> Exercise A:
Output the passage of the blog post on the Noir series starting with "One of the films" and going on through "scene stealing sweater.".
> Exercise B:
According to the blog post on the Noir series, why do the two local Noir impresarios stray from Noir quite a bit? Answer in one to three sentences.
> Exercise C:
In the blog post on the Noir series, on what date is the screening that the essay and slideshow will accompany?

> Text section:
<<<<

Don't have time to blog much; I'm too embroiled in my research and writing on Yasujiro Ozu for the San Francisco Silent Film Festival for the moment; the festival has announced its full slate, is showing I Was Born, But... and I'm finishing up work on an essay and slideshow to be presented along with the July 15 screening. So, following her first dispatch, here's another piece from Miriam Goldwyn Montag on the current series running at the Roxie:You can't please everyone and just about every "Noir"-labeled event always elicits cries of, "That was a whodunnit (or a police procedural, or a gangster flick or what-have-you)!" somewhere along its varied run. "Not Noir!" "It had ballet in it! How could it be Noir?"
The two local (rival?) Noir impresarios do, in fact, stray from Noir quite a bit. Partly to stretch the meaning of the label beyond the fedora-and-femme-fatale trappings, of course. The roles both Elliot Lavine and Eddie Muller play in giving San Francisco back a little taste of rep programming should discount any misgivings about drawing from outside the sometimes narrow definition of Noir. The Christmas double bill Noir City presented to publicize the January fest was a prime example. I Wake up Dreaming's opening night smash Dementia deserved an outing on an SF screen, as did the not-quite-Noir of C Man.
One of the films in the advance screenings which most dazzled me was an appealing J.D. saga, The Violent Years. It's chock-a-block with bottom of the bill audacity, yet one fellow film-goer seemed almost proud to be staying in on Monday to wash his hair. "Not noir!" The promise of a Edward Wood, Jr., script with its proto-John Waters sensibility did not move this maven of Noir.Well-constructed and coherent, The Violent Years won't leave anyone feeling cheated out of Wood touches. The more durable ones are here: Wiggy plot twists, ham-fisted "message" speechifying and mild cross dressing all take a bow. There`s even a scene stealing sweater.
One might wonder if this was a repurposed script originally about a boy gang. The gender issues here are so off track with what we expect from girls, even bad ones, in this genre. Gang leader Paula Parkin has her own crazed issues with the fellas in her life. Man attack indeed!

>>>>

> Exercise data:

<<<<

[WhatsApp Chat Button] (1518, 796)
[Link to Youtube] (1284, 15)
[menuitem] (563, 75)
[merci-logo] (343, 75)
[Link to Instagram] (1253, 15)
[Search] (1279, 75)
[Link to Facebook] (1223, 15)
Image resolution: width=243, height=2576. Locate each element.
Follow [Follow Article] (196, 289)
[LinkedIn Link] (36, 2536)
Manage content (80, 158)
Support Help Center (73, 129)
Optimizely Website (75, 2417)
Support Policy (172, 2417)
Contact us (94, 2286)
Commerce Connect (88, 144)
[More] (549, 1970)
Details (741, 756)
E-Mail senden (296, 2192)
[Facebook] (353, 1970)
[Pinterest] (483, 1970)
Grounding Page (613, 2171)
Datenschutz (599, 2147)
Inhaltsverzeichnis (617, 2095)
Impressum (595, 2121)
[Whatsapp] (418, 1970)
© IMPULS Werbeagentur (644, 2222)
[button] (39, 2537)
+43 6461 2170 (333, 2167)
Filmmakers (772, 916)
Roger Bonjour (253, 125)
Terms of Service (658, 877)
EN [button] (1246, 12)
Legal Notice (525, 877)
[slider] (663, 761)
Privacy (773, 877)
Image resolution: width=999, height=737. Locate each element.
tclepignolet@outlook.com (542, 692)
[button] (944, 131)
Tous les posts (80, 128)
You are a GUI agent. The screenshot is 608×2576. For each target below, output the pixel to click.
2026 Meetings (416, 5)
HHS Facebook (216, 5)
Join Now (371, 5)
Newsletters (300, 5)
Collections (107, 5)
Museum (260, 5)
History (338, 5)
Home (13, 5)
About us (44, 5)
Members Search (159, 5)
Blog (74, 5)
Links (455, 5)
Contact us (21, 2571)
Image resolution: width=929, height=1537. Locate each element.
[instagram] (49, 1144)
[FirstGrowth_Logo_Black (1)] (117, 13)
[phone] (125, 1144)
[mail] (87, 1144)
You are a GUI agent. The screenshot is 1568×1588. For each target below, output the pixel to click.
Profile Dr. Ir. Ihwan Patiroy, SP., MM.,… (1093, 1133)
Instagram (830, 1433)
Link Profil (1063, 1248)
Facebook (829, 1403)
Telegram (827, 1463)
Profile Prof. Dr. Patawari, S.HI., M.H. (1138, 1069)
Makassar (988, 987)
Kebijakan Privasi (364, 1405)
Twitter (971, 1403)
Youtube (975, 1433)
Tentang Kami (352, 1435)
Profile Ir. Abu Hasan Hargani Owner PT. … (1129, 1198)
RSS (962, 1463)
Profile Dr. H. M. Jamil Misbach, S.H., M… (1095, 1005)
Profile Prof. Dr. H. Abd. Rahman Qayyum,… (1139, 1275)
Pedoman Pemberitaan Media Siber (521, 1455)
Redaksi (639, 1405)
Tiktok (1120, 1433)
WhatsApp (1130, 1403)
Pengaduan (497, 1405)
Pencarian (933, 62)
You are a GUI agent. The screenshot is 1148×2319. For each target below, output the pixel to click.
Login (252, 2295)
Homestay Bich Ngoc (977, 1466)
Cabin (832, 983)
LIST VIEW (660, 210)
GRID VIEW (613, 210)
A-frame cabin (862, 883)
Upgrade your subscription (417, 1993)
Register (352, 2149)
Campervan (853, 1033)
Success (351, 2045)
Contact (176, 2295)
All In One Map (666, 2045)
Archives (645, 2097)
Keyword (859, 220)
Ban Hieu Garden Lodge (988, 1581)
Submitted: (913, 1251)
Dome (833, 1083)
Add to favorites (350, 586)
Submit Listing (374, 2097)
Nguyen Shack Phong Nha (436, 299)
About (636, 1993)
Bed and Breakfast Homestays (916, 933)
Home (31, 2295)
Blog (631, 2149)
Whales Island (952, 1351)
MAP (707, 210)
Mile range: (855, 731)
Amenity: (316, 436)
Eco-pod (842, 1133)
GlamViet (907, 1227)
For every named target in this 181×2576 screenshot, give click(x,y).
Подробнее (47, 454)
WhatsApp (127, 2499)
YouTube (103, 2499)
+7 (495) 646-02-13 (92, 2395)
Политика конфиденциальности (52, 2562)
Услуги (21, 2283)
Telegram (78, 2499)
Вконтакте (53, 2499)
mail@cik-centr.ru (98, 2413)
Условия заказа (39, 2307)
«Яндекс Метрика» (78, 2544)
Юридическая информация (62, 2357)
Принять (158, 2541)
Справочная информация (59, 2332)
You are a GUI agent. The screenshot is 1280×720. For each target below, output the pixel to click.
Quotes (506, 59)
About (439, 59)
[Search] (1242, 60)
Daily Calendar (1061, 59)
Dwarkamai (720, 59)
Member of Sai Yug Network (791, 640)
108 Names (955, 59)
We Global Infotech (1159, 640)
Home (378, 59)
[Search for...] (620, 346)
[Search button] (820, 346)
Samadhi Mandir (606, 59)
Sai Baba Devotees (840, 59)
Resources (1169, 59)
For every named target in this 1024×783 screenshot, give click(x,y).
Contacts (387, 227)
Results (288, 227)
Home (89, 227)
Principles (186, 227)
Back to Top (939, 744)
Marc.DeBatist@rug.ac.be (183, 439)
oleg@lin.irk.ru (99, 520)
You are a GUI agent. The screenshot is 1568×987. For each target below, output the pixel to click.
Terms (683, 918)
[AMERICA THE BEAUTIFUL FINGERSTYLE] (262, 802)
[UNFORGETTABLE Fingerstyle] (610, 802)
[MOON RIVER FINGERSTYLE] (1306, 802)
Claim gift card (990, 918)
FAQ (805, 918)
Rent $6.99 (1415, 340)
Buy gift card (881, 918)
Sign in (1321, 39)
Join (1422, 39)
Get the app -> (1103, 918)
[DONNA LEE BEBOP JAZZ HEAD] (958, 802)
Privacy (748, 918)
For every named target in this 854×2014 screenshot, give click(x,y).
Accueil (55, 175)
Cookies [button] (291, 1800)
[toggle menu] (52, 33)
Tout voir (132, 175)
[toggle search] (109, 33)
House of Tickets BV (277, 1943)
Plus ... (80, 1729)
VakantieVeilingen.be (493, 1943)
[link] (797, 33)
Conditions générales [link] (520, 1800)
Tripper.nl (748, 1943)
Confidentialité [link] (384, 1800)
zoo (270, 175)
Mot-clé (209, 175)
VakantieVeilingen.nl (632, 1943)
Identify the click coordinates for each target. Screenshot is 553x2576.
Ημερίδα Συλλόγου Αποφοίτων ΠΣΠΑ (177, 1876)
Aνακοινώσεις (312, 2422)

>>>>

> Task result A:
One of the films in the advance screenings which most dazzled me was an appealing J.D. saga, The Violent Years. It's chock-a-block with bottom of the bill audacity, yet one fellow film-goer seemed almost proud to be staying in on Monday to wash his hair. "Not noir!" The promise of a Edward Wood, Jr., script with its proto-John Waters sensibility did not move this maven of Noir.Well-constructed and coherent, The Violent Years won't leave anyone feeling cheated out of Wood touches. The more durable ones are here: Wiggy plot twists, ham-fisted "message" speechifying and mild cross dressing all take a bow. There`s even a scene stealing sweater.

> Task result B:
They do it partly to stretch the meaning of the Noir label beyond its fedora-and-femme-fatale trappings.

> Task result C:
July 15.